Com a sazonalidade das andorinhas na Primavera e a pontualidade britânica em todo o rigor, estas individualidades saem de hibernação com os primeiros raios de sol primaveril. Assim que os termómetros atingem a temperatura amena do clima mediterrâneo que nos (deveria) acarinha(r), as nossas estradas são violentamente invadidas por estes personagens  multicoloridos e extravagantes a que chamo “O Gangue da Lycra”.

 

Há qualquer coisa de inexplicável, de intangível, (de etéreo?), que leva homens adultos, com mais ou menos idade, a gastar centenas, milhares, de Euros numa bicicleta e depois enchouriçar-se num finíssimo fato de lycra que não deixa nada à imaginação. Alheios a tudo o que os envolve, enfiam na cabeça uma espécie de ninho esburacado e atafulham as costas do fato como um canguru atafulha a sua bolsa de crias. Curiosamente carregam tudo naqueles bolsos…menos os documentos de identificação.

Em tempos idos, as crises de meia idade, e outras idades, levavam um homem adulto a comprar um descapotável de 2 lugares ou uma moto e acelerar até se espetar pela primeira (e última vez) em algum poste de estrada.

O homem dos tempos modernos tem um fascínio pelo exercício físico e o seu fetiche passa por bicicletas e fatos de lycra. Ele transforma-se ao envergar tamanho fardamento. Depois de se montar no selim, assume uma postura de shock-to-the-system e tal como o estereótipo motard de “feios porcos e maus” viola toda e qualquer lei do código da estrada, enchouriçado em fatos de lycra. Não há um sinal de STOP que seja respeitado. Não existe um semáforo vermelho que não seja ultrapassado. As vias exclusivas para velocípedes são desdenhadas e evitadas como o diabo foge da cruz e as passadeiras para peões são auto-estradas para eles. Mas o que realmente irrita, o que faz, por vezes, querer evocar o longínquo videojogo Carmaggedon, e acelerar a fundo, é a absoluta passividade com que estas chouriças ambulantes pedalam, lado-a-lado, em alegre cavaqueira, enquanto ocupam toda a faixa de rodagem na estrada.

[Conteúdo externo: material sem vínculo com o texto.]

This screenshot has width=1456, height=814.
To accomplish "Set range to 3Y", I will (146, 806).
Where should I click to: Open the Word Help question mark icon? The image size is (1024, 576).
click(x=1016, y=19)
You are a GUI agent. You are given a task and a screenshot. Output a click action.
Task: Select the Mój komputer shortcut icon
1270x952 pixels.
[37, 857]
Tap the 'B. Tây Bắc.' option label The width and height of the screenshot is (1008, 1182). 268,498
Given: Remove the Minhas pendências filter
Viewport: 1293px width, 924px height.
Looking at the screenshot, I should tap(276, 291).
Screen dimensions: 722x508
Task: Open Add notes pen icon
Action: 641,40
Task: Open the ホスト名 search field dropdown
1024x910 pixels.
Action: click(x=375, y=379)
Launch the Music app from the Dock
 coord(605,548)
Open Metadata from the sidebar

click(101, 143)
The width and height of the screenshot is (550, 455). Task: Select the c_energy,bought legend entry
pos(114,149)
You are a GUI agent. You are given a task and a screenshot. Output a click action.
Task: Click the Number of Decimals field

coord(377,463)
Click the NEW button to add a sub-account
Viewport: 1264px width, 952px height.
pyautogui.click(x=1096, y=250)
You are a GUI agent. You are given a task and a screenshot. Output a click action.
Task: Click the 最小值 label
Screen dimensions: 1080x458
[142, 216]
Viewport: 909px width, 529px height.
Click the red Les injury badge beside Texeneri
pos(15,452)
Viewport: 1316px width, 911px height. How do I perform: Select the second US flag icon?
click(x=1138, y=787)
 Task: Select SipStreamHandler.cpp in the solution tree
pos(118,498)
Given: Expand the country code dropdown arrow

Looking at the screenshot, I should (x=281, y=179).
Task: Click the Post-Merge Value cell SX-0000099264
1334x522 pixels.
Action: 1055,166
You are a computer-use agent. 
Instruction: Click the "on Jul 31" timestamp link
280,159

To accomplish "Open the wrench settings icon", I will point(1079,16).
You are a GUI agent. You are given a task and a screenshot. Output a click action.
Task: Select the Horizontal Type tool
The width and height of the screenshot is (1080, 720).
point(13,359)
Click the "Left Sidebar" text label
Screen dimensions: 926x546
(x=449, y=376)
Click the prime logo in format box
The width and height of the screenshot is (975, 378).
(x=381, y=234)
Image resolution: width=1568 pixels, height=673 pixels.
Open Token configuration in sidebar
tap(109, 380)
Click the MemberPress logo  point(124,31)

É com esta visão dantesca na nossa frente que muitas vezes somos obrigados a conduzir durante longos e penosos quilómetros de estrada, sendo bombardeados com o brilho da lycra multicolorida, bamboleando ao sabor do vento e da gordura, espetada num milimétrico selim, equilibrado periclitantemente num fio de borracha a que chamam pneu.